Image preprocessing is crucial across different domains as it significantly influences the performance and accuracy of algorithms in various applications. The choice of preprocessing technique is often tailored to each domain’s specific challenges and requirements, such as enhancing image clarity, improving contrast, reducing noise, and maintaining consistent lighting. For instance, normalization is a fundamental preprocessing step to standardize the intensity distribution, as observed in techniques utilizing CNNs or PCA for facial image recognition [20,30]. Preprocessing in facial image analysis is essential as it enhances the quality and consistency of the images, which is crucial for accurate recognition and analysis. By addressing issues such as feature extraction capability, computational complexity, data dependency, robustness to noise, and scalability, preprocessing ensures that the subsequent steps in facial image processing are more effective and reliable. For example, illumination correction, as seen in DTCWT and Histogram Equalization, addresses lighting inconsistencies [23,26]. This step is crucial in applications like facial recognition, where even minor inconsistencies can lead to significant errors. The effectiveness of image preprocessing techniques in classification tasks largely depends on the specific nature of the images and the classification problem. Alignment techniques, such as landmark detection and HOGs, ensure consistent face positioning, improving feature extraction reliability [31]. While preprocessing can significantly enhance model performance, it can also introduce challenges and limitations that must be carefully managed.

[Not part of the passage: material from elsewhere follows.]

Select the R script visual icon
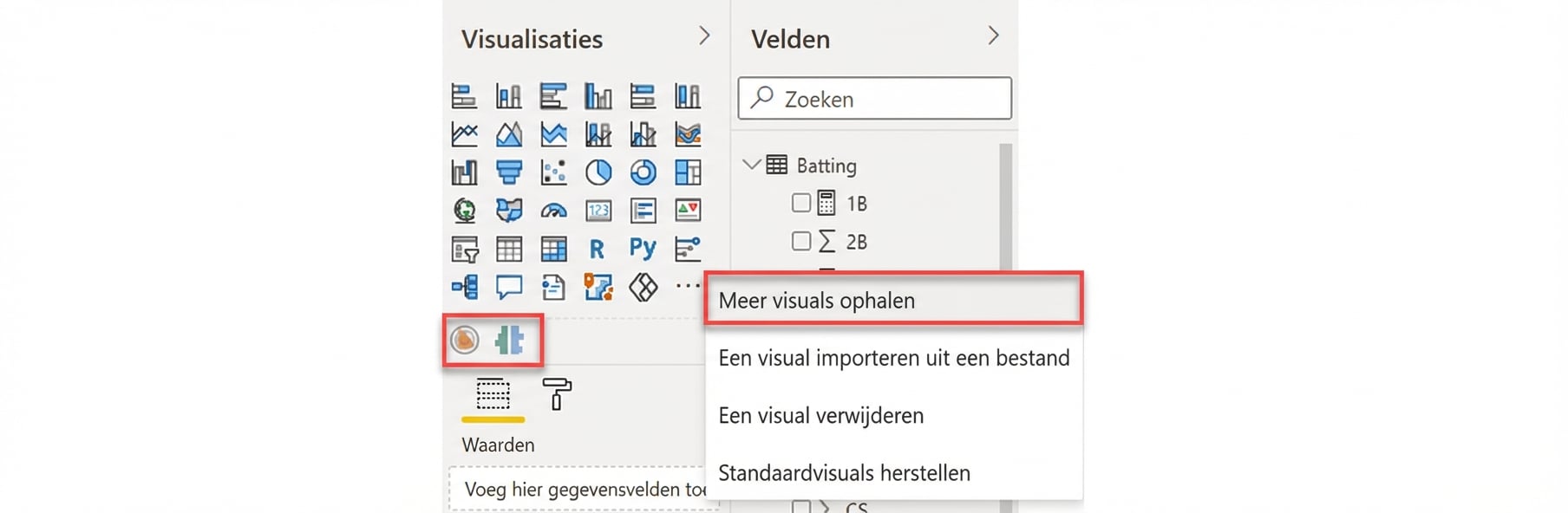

For example, edge detection methods like Gabor Wavelets or Laplacian can highlight critical features but are sensitive to noise [21,32]. The key is to select and apply preprocessing techniques that best align with the data’s characteristics and the classification task’s goals.
Grayscale and color space conversion simplify data but may result in the loss of important color information, impacting feature extraction, as seen in preprocessing techniques involving grayscale conversion with CNN- and PCA-based methods [20,30]. Histogram equalization enhances contrast but can amplify noise, affecting robustness, as demonstrated in CNNs and histogram equalization approaches applied to FERET datasets [23]. Image scaling standardizes images but may blur details, reducing feature extraction quality, as noted in alignment-based techniques like HOGs and landmark detection [31]. Noise reduction, like Gaussian filtering, is adequate but risks smoothing key features, impacting robustness, which aligns with observations in DTCWT-based techniques for edge enhancement [26].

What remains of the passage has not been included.